Beijing Platform for Action. Chapter IV. C. Women and Health – Paragraph 97
Author(s): Scott Douglas Jacobsen
Publication (Outlet/Website): The Good Men Project
Publication Date (yyyy/mm/dd): 2018/10/25
97. Further, women are subject to particular health risks due to inadequate responsiveness and lack of services to meet health needs related to sexuality and reproduction. Complications related to pregnancy and childbirth are among the leading causes of mortality and morbidity of women of reproductive age in many parts of the developing world. Similar problems exist to a certain degree in some countries with economies in transition. Unsafe abortions threaten the lives of a large number of women, representing a grave public health problem as it is primarily the poorest and youngest who take the highest risk. Most of these deaths, health problems and injuries are preventable through improved access to adequate health-care services, including safe and effective family planning methods and emergency obstetric care, recognizing the right of women and men to be informed and to have access to safe, effective, affordable and acceptable methods of family planning of their choice, as well as other methods of their choice for regulation of fertility which are not against the law, and the right of access to appropriate health-care services that will enable women to go safely through pregnancy and childbirth and provide couples with the best chance of having a healthy infant. These problems and means should be addressed on the basis of the report of the International Conference on Population and Development, with particular reference to relevant paragraphs of the Programme of Action of the Conference./14 In most countries, the neglect of women’s reproductive rights severely limits their opportunities in public and private life, including opportunities for education and economic and political empowerment. The ability of women to control their own fertility forms an important basis for the enjoyment of other rights. Shared responsibility between women and men in matters related to sexual and reproductive behaviour is also essential to improving women’s health.

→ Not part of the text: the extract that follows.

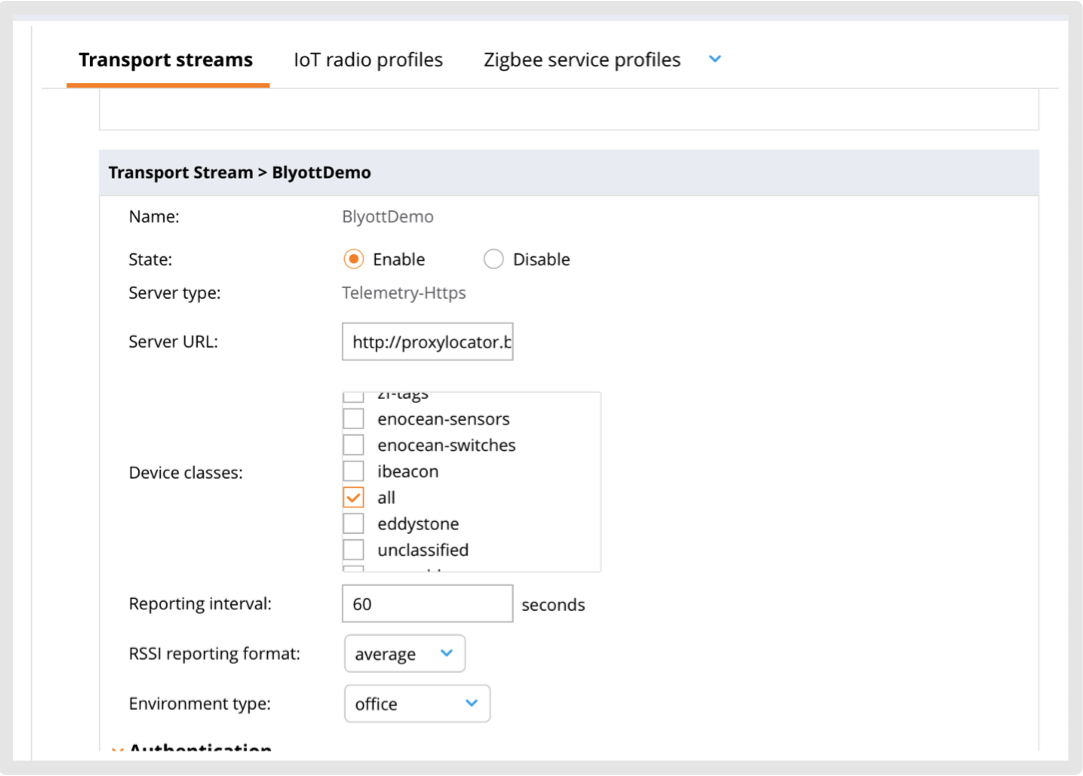Uncheck the all device classes checkbox
The image size is (1083, 776).
354,498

Beijing Declaration (1995)
Women continue to be subject to a set of adverse health outcomes, which were even worse in 1995 and still bad. It can be split via the demographics too. Some are worse off a general rule. For instance, we can see the problems of mortality and morbidity with the larger numbers of young women and poor women.
The problem comes from a culture of apathy in some ways. But this can be reflected in “inadequate responsiveness,” in the case of the services existing but can also simply not exist. This is a problem, especially for women of reproductive age, in several areas of the continually developing world.

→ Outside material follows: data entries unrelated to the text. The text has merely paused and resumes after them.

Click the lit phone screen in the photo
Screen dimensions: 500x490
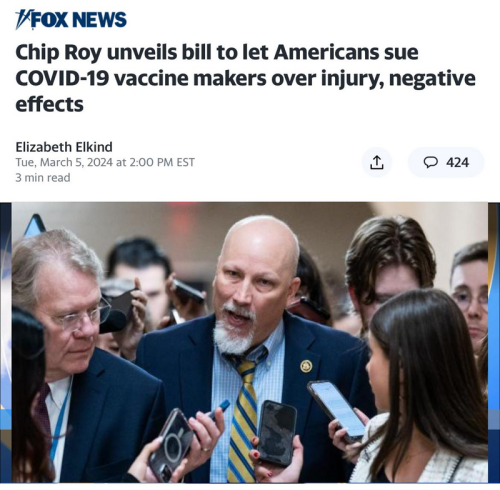(x=337, y=410)
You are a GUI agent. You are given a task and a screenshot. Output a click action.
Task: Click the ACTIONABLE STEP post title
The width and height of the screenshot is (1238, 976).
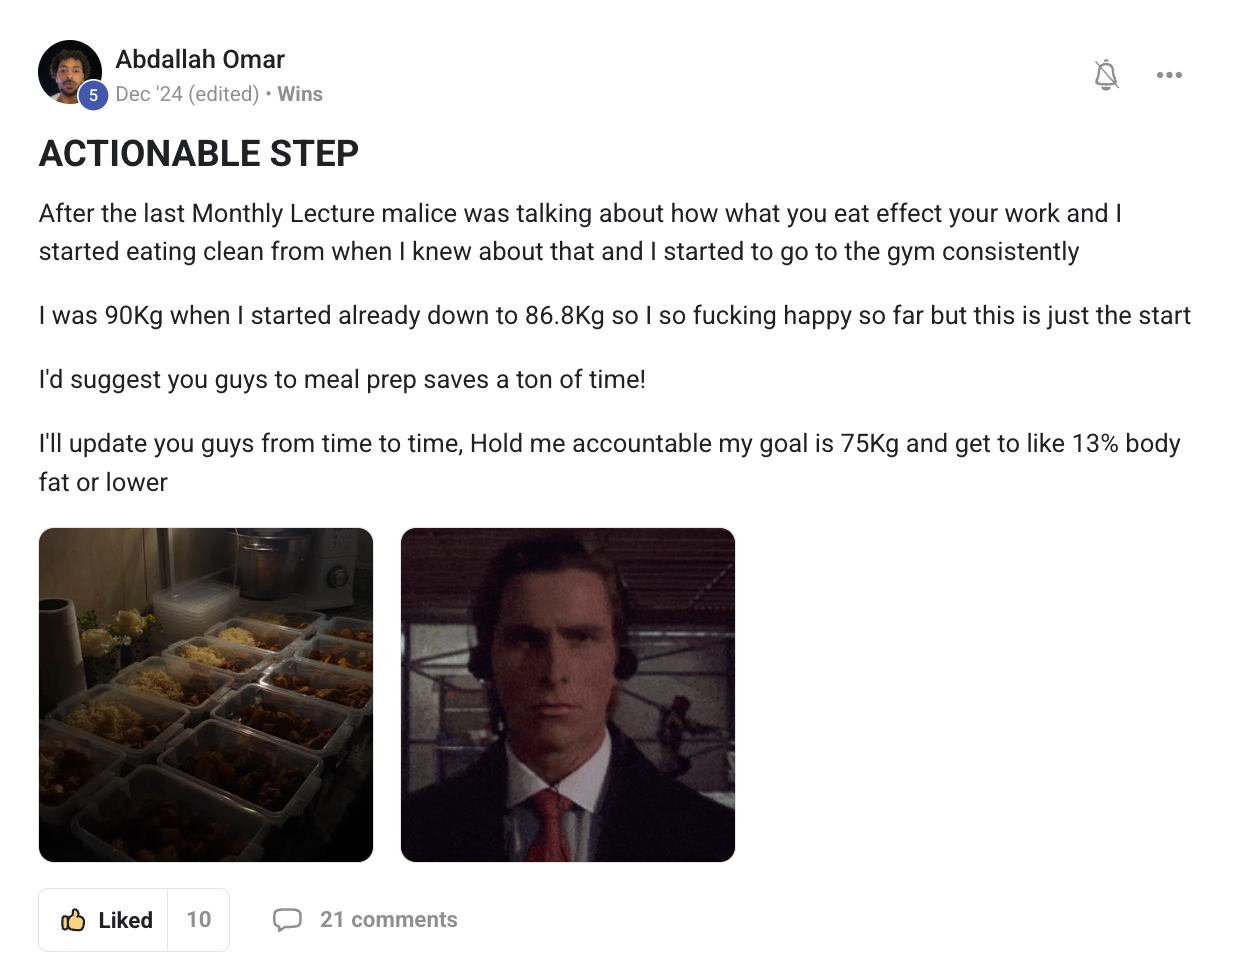(x=199, y=154)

The various forms of death or injury that can result from inadequate or poorly timed care for a pregnant or birthing woman are real. One of the biggest violations of bodily autonomy through lack of provisions is the restriction on abortions for women.
It is about as consequential a choice women could ever make, which makes sense as a source of social and political control among the fundamentalist nations and the totalitarian states. Even to the present, thousands of women die every year and tens of thousands are injured because of unsafe abortions.
These are deaths and health problems, including internal injuries, due to activities such as abortion. It is necessary for the recognition of women as autonomous agents for the rights of women in these consequential areas to be respected.
This includes not only the promise of freedom but the mechanisms upon which to ensure their safe and equitable access to them, for example, abortion. The responsibility of the public services is to provide a safe and healthy transition from pregnancy to birth to motherhood.
However, this can be restricted and lead to highly negative outcomes for women who lack these medical and social services. Without these services, we can see the robust restrictions on the ability of women to pursue their proper life course.
Indeed, with the rights restricted in the public sphere, not only the private arenas, this amounts to fundamental violations of them as persons – worthy of dignity, respect, and autonomy – because of the violations there.
What does this imply for their long-term health and wellness in the final analysis?